I have faith, and I consider myself spiritual, but from a young age I naturally questioned everything. That is probably why my mother quickly took me out of Catholic school after a requested meeting in Pre-K. This was caused by my inability to stop challenging the teacher during a lesson on Creation when she brushed off my question about evolution. At that time, I had no idea it was a hot topic.

As small children, my sisters and I lived with my mom, grandma, and aunt. All of whom were nurses. This inevitably made biology my first science. I would look through all of their nursing books, occasionally attend nursing classes when schedules conflicted and there were no babysitters, and I would help them study.

Throughout school, I excelled in my science classes. In 4th grade, I was the only one in my district who received a perfect score on the NYS Science Exam. I continued to do well throughout middle school and high school. I had the GREATEST science teachers. They were all so different, but had such a love for what they taught. It made learning fun and exciting.

At 18, I had no idea what I wanted to do, or what I could do in the field of science. Earth Science was my favorite class, so I decided to pursue a major in Geology. I loved it! The courses, the faculty, the classmates, the research, the internships, the field study in South Dakota’s Black Hills. I had found my niche in life.

I was particularly drawn to hydrogeology and geomorphology. This started in an introductory course called Thirsty Planet, which addressed water issues of the world. Desalination, drought, countries having water wars, villages being forced to relocate so the direction of a river could be manipulated; my eyes were forced open. We even met a woman from India, whose whole day was focused around getting water to her family. Water unfit for bathing, let alone consumption. From that moment on, the professor who taught that content became my mentor. My internships became water intensive. He played a big role in me learning how to write as a scientist, think as a scientist, and truly understand the importance of science in the world in which we live.

When science is in my life, whether I’m working on a project, or answering questions on a fossil someone found, I always have a fulfilling sense of purpose. However, two big accomplishments stand out. The first was in an annual water report for Chautauqua County’s Waternet. Fellow interns and I compiled data for analysis from wells and creeks. My accomplishment occurred when I went from being a part of the “et al” to being the first name listed as the author. Another transpired when I was the first student to receive the Florence Eikenburg Scholarship. This scholarship honors a wonderful woman, who was not allowed to major in science due to a lack of women in the field. She didn’t let that stop her, and found other ways to follow her passion.

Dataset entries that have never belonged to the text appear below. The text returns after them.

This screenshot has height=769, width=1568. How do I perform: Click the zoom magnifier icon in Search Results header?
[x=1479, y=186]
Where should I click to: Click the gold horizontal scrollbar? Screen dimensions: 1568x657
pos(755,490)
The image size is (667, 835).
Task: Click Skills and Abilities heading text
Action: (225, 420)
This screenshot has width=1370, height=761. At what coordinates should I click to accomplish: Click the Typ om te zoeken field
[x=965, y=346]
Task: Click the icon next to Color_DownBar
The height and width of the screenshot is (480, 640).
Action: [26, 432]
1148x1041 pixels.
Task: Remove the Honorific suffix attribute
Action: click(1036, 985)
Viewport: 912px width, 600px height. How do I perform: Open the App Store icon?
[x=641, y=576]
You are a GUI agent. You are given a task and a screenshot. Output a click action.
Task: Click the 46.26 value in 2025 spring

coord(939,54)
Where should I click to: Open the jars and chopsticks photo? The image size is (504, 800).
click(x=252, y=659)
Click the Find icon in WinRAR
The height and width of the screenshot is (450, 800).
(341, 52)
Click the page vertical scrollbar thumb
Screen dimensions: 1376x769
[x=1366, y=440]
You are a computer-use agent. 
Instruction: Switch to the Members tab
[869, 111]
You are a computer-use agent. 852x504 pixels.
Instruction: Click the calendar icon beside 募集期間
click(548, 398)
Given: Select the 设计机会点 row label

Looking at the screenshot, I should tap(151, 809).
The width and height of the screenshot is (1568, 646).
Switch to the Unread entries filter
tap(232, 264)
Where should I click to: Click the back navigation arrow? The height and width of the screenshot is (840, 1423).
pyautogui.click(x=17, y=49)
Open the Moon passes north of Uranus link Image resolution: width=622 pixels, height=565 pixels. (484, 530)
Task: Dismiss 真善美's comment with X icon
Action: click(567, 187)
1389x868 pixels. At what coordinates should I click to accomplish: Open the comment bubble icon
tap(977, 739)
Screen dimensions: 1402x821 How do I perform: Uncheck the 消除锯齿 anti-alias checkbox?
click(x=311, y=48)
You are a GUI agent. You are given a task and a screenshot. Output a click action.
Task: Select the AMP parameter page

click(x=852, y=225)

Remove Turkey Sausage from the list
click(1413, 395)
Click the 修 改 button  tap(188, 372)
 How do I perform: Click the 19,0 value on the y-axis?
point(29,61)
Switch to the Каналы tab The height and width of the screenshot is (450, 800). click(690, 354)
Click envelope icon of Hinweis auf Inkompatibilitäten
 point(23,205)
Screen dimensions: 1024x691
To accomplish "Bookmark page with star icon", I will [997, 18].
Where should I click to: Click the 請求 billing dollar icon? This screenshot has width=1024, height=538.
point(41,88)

I took a small hiatus from science when I found out I was pregnant. Science was put on the back burner, but it wasn’t completely gone. When my oldest was 1, she was able to let people know the “rock” she carried around was actually a crinoid fossil.

Now the mother of two beautiful girls, I find life’s enjoyments through them. I try to share with them my love of science. While looking for fairies in the woods, they learn about old growth, how creeks carve out an area, why some areas are wet while others are dry. While riding in the car, they’ve heard about the Catskill Delta, and how this area was covered in warm tropical waters millions of years ago. My oldest likes to tell me about the giant fish she pretends to see as she gazes out the window. These conversations, as well as the excitement I derive during any random science based discussion, made me realize how much I’ve missed actively participating in science. This is what lead me to teaching; another thing I feel has always been a part of me.